Il campionato italiano sta osservando un turno di riposo per via delle ultime gare di qualificazione delle Nazionali. Un momento per fermarci e fare un attimo il punto della situazione su quanto accaduto in queste prime 12 gare. Abbiamo infatti concentrato la nostra attenzione sui portieri, cercando di mettere in evidenza coloro i quali sono riusciti a mantenere più volte la propria porta inviolata. A sorpresa, nonostante i tanti gol subiti, soprattutto nelle ultime giornate, al primo posto c’è il portiere dell’Udinese, Musso. I suoi clean sheet hanno superato per un pelo, in questo momento, quelli di colleghi che hanno maggiore blasone come Szczesny, Handanovic o Pau Lopez, senza dimenticare Meret. Vediamo dunque la top 5 in questa particolare categoria in Serie A.

Musso a sorpresa al primo posto nella top 5

Al primo posto di questa particolarissima top 5, troviamo dunque Juan Musso. Questo portiere classe 1994 di San Nicolas, in Argentina, è riuscito ad imporsi in questo momento in Serie A, nonostante le due batoste consecutive contro Atalanta (7 gol) e Roma (4 gol). I gol subiti nelle prime 12 giornate dall’estremo difensore dell’Udinese sono 18 ma è comunque riuscito a mantenere la sua porta inviolata per ben 5 volte. Contro il Milan all’esordio stagionale, con il Verona (0-0) e poi contro Bologna, Torino e Spal che in totale hanno portato all’Udinese ben 11 punti (senza considerare la vittoria 1-3 sul campo del Genoa). Numeri importanti ma per la salvezza bisogna fare di più.

Secondo Szczesny ma con meno gare giocate

Non poteva mancare però il portiere della Juventus che da qualche anno a questa parte ormai, con una delle difese più forti al mondo, è riuscita a lasciare più volte la propria porta inviolata. Da questo punto di vista però, l’alternanza fra Buffon e Szczesny in porta, ha visto l’estremo difensore polacco dei bianconeri trovarsi al secondo posto in classifica per via delle sue 4 volte in cui è riuscito a lasciare la porta dei campioni d’Italia inviolata. Una seconda posizione però meritata soprattutto perché l’ex Roma ha giocato solo 8 partite, dunque 4 in meno rispetto ai propri colleghi, questo vuol dire che ha totalizzato praticamente una percentuale del 50% maggiore rispetto a tutti gli avversari.

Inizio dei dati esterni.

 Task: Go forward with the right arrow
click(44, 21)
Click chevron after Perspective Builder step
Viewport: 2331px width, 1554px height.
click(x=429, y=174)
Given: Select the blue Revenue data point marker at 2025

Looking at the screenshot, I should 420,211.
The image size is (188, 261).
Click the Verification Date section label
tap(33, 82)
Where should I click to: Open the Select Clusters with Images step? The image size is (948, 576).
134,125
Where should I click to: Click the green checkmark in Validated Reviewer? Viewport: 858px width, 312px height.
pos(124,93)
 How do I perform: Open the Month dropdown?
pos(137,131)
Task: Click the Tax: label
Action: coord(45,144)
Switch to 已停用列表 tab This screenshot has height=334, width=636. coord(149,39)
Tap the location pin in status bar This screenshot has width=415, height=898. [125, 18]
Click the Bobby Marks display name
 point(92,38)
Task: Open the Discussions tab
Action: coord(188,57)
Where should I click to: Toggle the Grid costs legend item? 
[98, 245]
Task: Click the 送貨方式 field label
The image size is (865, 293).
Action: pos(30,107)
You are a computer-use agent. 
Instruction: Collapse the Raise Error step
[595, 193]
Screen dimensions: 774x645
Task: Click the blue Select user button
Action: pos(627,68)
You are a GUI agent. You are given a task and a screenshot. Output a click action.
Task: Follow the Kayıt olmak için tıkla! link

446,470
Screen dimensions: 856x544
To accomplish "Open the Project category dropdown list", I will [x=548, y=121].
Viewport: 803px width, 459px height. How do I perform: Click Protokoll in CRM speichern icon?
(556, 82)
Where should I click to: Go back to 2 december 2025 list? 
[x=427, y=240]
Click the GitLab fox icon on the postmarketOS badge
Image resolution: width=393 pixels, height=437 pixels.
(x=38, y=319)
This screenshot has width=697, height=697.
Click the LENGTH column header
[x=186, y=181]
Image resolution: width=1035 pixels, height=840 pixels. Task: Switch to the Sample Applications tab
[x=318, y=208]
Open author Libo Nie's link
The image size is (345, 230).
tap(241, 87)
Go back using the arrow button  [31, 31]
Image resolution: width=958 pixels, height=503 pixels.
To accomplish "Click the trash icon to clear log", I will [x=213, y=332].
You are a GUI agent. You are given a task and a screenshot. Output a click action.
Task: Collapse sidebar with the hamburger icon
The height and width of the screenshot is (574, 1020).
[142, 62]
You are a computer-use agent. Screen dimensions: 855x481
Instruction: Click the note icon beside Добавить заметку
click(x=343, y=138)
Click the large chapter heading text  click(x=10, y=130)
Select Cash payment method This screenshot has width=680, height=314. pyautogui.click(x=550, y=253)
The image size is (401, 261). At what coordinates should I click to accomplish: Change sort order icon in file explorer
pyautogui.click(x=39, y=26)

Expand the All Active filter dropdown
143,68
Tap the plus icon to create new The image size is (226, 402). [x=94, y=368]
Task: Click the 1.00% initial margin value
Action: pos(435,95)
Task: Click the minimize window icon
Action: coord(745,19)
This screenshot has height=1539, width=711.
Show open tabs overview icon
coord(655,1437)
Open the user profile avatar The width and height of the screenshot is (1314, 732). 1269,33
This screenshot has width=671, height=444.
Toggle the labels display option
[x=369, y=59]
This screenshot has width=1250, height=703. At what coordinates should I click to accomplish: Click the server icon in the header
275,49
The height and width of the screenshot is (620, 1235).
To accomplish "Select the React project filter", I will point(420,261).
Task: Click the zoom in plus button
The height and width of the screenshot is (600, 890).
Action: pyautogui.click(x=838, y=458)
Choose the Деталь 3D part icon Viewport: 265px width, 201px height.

Silvestri e il Verona: l’altra grande sorpresa

Oltre all’Atalanta e al Cagliari, l’altra grande sorpresa della nostra Serie A è sicuramente il Verona che, facilitato anche da un calendario, benevolo, è riuscito comunque a mettere in tasca punti importanti in chiave salvezza. Da questo punto di vista, dunque, importante è stato anche il lavoro della difesa della squadra di Juric che subisce pochissimi gol: 11 per la precisione in 12 gare. E in queste partite, a fare la differenza è stato anche Marco Silvestri l’estremo difensore degli scaligeri capace di lasciare la porta dell’Hellas inviolata per 4 volte contro Lecce, Udinese, Sampdoria e Parma. Tutti scontri diretti in chiave salvezza che evidenziano l’ottimo rendimento di Silvestri ma anche dello stesso Verona inteso come squadra, capace di restare concentrato al meglio soprattutto nelle partite che contano per l’obiettivo prefissato a inizio stagione dalla società: una salvezza tranquilla.

Handanovic e Strakosha a braccetto con Audero

A braccetto al quinto posto, anche loro come Szczesny e Silvestri, troviamo Handanovic, Strakosha e Audero. Stesso numero di gare giocate per i tre portieri, rispettivamente, di Inter, Lazio e Sampdoria, e stesso numero di prestazioni registrare in queste prime 12 gare dal punto di vista dei gol non subiti. Ben 4 anche per loro che evidenziano ancora una volta l’importanza di avere una difesa solida, compatta e ben organizzata. Per il capitano della squadra di Conte, i gol subiti in stagione sono stati 12 su 12 praticamente 1 a partita, mentre per l’estremo difensore albanese dei biancocelesti, 1 in più, 13 in 12 gare, ma sempre con 4 gare in cui è riuscito a mantenere inviolata la sua porta. Sorprende Audero, che nonostante un inizio poco rassicurante della Sampdoria, è riuscito comunque a totalizzare 4 clean sheets, anche se i gol subiti sono stati ben 19. Ranieri avrà davvero tanto da lavorare quest’anno.